ASSIGNMENT:
With the line that contains "Screenshot is 1159x2576." as the final line, return every line from the start of the data below exactly.

MATERIAL FOR THIS TASK:
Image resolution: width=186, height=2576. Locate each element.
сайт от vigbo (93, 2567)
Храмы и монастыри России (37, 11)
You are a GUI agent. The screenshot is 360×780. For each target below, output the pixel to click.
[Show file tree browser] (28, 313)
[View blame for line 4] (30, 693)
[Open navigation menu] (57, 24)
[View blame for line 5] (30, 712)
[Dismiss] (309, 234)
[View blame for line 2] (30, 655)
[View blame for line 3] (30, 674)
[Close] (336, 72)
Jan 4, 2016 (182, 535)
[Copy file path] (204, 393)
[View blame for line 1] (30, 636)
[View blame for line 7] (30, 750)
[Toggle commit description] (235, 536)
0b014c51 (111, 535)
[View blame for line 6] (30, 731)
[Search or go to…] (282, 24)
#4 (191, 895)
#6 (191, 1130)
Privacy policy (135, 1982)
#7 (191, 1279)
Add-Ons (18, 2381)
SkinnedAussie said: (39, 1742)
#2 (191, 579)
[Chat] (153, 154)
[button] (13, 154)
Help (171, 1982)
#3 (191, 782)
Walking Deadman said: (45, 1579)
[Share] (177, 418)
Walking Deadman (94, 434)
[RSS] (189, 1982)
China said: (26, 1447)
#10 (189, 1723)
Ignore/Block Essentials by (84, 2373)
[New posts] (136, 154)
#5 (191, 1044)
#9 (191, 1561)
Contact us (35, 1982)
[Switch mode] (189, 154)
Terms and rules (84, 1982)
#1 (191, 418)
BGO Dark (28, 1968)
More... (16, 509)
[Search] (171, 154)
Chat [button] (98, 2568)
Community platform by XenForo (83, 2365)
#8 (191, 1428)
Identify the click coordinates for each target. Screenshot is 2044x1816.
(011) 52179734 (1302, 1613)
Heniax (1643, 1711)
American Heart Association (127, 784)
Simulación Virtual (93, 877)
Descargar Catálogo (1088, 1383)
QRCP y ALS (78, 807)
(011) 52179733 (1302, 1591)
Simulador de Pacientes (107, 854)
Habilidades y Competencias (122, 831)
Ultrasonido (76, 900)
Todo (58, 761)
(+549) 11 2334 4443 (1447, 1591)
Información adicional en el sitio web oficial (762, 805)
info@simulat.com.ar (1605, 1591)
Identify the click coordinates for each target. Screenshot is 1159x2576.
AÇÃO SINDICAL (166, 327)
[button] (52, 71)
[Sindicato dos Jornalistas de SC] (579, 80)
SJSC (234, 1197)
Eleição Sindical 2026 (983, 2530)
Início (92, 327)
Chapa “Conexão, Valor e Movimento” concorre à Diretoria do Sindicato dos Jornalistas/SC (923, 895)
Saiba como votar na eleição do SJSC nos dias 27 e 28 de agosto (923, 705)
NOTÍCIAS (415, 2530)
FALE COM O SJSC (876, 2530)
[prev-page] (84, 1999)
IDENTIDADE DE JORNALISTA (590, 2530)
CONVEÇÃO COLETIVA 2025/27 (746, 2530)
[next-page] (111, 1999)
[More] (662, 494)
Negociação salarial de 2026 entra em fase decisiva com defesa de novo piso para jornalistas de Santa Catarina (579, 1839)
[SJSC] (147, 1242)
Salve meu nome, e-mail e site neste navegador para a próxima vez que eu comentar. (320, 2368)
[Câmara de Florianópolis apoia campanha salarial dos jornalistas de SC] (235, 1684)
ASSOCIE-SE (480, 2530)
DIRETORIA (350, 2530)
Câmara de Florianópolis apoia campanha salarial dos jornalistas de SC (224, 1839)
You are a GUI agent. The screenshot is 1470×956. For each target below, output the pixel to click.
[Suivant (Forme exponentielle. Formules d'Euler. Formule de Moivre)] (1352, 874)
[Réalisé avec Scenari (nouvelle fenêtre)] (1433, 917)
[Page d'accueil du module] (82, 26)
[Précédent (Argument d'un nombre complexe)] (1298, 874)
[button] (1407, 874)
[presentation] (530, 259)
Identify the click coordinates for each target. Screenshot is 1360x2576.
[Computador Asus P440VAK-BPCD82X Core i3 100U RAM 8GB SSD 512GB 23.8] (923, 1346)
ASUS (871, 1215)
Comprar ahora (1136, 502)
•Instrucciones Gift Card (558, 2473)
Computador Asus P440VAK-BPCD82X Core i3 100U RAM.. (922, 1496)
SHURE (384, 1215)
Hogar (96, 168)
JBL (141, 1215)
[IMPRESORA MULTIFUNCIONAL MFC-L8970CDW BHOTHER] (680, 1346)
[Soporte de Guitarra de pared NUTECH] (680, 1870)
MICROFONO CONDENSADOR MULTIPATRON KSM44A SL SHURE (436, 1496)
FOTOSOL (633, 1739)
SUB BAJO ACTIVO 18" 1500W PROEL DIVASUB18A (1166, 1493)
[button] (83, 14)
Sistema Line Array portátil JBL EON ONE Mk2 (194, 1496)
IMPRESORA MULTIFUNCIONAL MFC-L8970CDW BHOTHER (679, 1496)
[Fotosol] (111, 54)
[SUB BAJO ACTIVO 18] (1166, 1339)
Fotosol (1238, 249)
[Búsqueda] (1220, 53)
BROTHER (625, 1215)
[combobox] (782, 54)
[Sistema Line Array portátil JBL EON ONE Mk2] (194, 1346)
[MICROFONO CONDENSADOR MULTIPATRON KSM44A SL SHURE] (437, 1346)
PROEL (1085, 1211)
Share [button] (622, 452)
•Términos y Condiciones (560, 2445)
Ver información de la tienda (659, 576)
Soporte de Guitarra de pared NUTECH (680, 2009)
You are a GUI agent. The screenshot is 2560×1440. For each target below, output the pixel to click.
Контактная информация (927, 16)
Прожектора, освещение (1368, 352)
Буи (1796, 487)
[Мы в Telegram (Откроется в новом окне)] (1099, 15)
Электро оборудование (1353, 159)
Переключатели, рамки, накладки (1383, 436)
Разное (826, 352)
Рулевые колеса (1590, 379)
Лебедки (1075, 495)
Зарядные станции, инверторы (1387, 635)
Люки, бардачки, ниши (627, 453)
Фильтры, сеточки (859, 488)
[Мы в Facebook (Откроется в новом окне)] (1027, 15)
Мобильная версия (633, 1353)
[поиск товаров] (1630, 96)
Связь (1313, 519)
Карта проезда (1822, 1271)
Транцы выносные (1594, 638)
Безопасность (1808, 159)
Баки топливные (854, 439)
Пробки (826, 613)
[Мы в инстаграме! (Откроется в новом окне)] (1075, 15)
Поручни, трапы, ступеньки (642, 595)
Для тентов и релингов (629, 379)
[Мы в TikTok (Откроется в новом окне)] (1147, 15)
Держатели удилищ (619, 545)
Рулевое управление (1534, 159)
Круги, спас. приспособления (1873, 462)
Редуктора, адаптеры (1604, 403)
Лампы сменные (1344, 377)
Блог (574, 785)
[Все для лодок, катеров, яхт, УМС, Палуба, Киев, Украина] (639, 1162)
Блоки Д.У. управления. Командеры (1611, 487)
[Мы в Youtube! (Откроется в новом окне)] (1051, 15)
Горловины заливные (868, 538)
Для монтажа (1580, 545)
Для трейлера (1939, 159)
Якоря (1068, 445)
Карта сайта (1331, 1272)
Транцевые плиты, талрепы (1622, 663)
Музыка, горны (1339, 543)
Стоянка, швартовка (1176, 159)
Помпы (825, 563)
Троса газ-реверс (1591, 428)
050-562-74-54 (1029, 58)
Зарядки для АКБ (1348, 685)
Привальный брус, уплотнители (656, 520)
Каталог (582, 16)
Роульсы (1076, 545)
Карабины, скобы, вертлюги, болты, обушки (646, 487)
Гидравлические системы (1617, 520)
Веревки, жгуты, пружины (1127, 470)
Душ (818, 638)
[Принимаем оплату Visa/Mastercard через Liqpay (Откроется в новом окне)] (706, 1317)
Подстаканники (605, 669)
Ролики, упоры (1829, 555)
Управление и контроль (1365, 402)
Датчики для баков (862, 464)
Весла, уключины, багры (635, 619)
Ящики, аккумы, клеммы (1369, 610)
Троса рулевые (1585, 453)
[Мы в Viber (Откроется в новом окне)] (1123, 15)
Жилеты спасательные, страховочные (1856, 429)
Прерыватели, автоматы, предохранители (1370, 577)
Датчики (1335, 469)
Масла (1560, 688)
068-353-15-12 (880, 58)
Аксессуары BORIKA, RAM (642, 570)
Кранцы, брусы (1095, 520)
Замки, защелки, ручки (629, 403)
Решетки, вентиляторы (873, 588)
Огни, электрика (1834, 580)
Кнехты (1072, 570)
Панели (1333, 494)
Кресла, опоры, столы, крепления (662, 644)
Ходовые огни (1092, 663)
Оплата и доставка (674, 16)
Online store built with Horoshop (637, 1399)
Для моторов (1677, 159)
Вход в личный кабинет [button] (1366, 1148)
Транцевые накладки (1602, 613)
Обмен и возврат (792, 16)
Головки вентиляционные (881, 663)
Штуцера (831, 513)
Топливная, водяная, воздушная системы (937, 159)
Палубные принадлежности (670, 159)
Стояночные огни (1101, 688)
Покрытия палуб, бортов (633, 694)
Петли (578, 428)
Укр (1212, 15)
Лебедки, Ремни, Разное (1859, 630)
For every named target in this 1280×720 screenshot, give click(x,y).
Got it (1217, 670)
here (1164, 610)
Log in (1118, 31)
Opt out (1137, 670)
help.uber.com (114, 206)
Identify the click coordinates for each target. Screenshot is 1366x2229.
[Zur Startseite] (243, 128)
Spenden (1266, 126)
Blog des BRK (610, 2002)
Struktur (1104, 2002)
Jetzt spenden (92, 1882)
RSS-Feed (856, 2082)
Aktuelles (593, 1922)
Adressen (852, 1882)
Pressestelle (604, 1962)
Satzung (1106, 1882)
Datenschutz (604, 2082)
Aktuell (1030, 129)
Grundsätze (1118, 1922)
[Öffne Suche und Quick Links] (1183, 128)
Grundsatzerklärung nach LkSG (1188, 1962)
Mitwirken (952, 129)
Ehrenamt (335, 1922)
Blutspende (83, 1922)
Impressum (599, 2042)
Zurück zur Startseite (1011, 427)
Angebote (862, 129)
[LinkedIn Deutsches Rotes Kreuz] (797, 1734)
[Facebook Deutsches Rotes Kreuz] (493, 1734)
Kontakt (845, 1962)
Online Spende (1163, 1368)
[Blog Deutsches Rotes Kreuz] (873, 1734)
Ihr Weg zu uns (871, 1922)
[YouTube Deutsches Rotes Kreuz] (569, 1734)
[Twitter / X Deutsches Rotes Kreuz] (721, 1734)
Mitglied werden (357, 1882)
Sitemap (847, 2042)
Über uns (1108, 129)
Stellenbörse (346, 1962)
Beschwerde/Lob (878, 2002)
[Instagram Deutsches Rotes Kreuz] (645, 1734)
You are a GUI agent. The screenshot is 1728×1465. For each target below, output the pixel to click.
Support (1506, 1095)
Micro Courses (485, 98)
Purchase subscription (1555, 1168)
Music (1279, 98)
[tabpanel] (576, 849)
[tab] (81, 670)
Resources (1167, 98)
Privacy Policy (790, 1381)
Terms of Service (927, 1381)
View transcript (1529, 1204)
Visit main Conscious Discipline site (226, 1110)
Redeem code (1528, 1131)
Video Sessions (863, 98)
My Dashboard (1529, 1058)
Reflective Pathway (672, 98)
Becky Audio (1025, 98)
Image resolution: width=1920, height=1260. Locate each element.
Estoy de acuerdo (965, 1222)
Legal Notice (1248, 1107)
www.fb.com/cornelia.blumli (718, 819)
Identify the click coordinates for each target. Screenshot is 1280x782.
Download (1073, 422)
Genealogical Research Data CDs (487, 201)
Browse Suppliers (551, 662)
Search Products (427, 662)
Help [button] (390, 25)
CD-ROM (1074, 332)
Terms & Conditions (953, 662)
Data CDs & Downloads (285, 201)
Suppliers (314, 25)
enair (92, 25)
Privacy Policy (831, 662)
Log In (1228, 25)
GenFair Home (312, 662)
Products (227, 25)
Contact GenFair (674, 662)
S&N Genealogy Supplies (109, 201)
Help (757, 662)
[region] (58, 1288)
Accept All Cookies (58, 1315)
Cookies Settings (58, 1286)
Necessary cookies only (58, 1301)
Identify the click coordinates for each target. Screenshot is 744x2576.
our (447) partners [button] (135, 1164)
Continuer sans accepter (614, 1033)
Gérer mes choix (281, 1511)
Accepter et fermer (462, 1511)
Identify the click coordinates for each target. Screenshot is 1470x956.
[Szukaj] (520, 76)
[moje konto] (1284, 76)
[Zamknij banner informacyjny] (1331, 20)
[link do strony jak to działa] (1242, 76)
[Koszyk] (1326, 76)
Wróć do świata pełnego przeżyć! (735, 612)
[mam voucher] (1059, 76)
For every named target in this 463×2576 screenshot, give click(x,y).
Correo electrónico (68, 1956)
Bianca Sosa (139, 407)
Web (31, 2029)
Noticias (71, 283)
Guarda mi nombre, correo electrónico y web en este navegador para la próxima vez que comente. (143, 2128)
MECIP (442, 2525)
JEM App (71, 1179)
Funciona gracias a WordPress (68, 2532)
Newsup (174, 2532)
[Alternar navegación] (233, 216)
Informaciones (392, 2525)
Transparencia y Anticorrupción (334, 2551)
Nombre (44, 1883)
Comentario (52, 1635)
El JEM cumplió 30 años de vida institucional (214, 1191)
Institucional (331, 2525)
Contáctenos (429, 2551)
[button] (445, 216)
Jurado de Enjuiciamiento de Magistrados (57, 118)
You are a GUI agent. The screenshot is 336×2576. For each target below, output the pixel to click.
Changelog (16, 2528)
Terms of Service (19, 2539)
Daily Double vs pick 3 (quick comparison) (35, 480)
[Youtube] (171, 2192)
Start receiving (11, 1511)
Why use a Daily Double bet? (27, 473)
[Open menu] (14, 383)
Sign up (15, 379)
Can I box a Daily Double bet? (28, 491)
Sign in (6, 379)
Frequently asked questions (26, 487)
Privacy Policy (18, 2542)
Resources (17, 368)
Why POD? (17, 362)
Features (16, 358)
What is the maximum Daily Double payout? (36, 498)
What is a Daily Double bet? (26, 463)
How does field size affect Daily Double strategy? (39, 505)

EXERCISE OUTPUT:
Image resolution: width=186, height=2576. Locate each element.
сайт от vigbo (93, 2567)
Храмы и монастыри России (37, 11)
You are a GUI agent. The screenshot is 360×780. For each target below, output the pixel to click.
[Show file tree browser] (28, 313)
[View blame for line 4] (30, 693)
[Open navigation menu] (57, 24)
[View blame for line 5] (30, 712)
[Dismiss] (309, 234)
[View blame for line 2] (30, 655)
[View blame for line 3] (30, 674)
[Close] (336, 72)
Jan 4, 2016 (182, 535)
[Copy file path] (204, 393)
[View blame for line 1] (30, 636)
[View blame for line 7] (30, 750)
[Toggle commit description] (235, 536)
0b014c51 (111, 535)
[View blame for line 6] (30, 731)
[Search or go to…] (282, 24)
#4 (191, 895)
#6 (191, 1130)
Privacy policy (135, 1982)
#7 (191, 1279)
Add-Ons (18, 2381)
SkinnedAussie said: (39, 1742)
#2 (191, 579)
[Chat] (153, 154)
[button] (13, 154)
Help (171, 1982)
#3 (191, 782)
Walking Deadman said: (45, 1579)
[Share] (177, 418)
Walking Deadman (94, 434)
[RSS] (189, 1982)
China said: (26, 1447)
#10 (189, 1723)
Ignore/Block Essentials by (84, 2373)
[New posts] (136, 154)
#5 (191, 1044)
#9 (191, 1561)
Contact us (35, 1982)
[Switch mode] (189, 154)
Terms and rules (84, 1982)
#1 (191, 418)
BGO Dark (28, 1968)
More... (16, 509)
[Search] (171, 154)
Chat [button] (98, 2568)
Community platform by XenForo (83, 2365)
#8 (191, 1428)
Identify the click coordinates for each target. Screenshot is 2044x1816.
(011) 52179734 (1302, 1613)
Heniax (1643, 1711)
American Heart Association (127, 784)
Simulación Virtual (93, 877)
Descargar Catálogo (1088, 1383)
QRCP y ALS (78, 807)
(011) 52179733 (1302, 1591)
Simulador de Pacientes (107, 854)
Habilidades y Competencias (122, 831)
Ultrasonido (76, 900)
Todo (58, 761)
(+549) 11 2334 4443 (1447, 1591)
Información adicional en el sitio web oficial (762, 805)
info@simulat.com.ar (1605, 1591)
Identify the click coordinates for each target. Screenshot is 1159x2576.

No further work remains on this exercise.